During a Tuesday interview with Fox News, Perdue said he was "delighted" that President Donald Trump signed the COVID-19 bill into law, but blamed Democrats for the bill's delay.
"Look, this should have been done four months ago, that's what the president's been saying for the last four months, but we were obstructed in the Senate by the Democrats who were playing presidential politics, the first time in November, and now they're playing senatorial politics, before the January fifth election," said Perdue.
Perdue, however, on multiple occasions expressed his own opposition to the stimulus checks.
The senator said he objected to the direct payments in April, despite voting in favor of the Coronavirus Aid, Relief, and Economic Security (CARES) Act, a $2.2 trillion relief package that passed in both chambers which included $1,200 checks to eligible individuals with an additional $500 payment afforded for each dependent child.
During a tele-town hall with the libertarian-conservative political advocacy group, Americans for Prosperity, Perdue said he, alongside his Republican allies, "fought against" the direct payment program.
The Republican senator again in May shared his opposition to the logistics of the stimulus checks during an interview with the Marietta Daily Journal.

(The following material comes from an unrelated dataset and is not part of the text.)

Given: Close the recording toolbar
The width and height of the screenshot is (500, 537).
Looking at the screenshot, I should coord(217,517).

When asked how he felt about some individuals receiving a stimulus check despite not losing wages amid the pandemic, Perdue said he "personally opposed it."
"I felt like the number one objective we had was to keep the relationship between the employer and the employee. The other side, as part of the negotiation, said no, in addition, we need a stimulus package to help these people keep consuming," said Perdue.
Then once more, during a July interview with PBS News Hour's Judy Woodruff, Perdue said he supported a more "targeted" and "short-term" approach proposed previously by Trump to cut payroll taxes over the stimulus checks.
"I support that better than giving just a direct payment like we did in the first round of CARES. I really oppose that," said Perdue. "But this thing of incenting people through the tax structure, I do support. As a business guy, I think that does work."
During a debate earlier this month that Perdue opted not to attend, Democratic challenger, Jon Ossoff called out the senator for his statements in opposition to the stimulus checks.
Following the debate, Perdue and Senator Kelly Loeffler, who is also running for re-election in Georgia's runoff race, reminded voters of their support for the CARES Act in a joint statement on December 7.
"When COVID-19 hit, we both supported bipartisan relief and delivered over $47 billion in direct federal aid to our state, including more than $14.7 billion in relief to 174,000 small businesses, saving 1.5 million jobs," the statement said.
"Today, we are fighting to get more targeted relief to the people of Georgia," the statement added.
Both Perdue and Loeffler have signaled their support for the $2,000 stimulus checks after Trump called for the payments to be increased from $600 in the new COVID-19 bill.
Newsweek reached out to Perdue but didn't hear back in time for publication.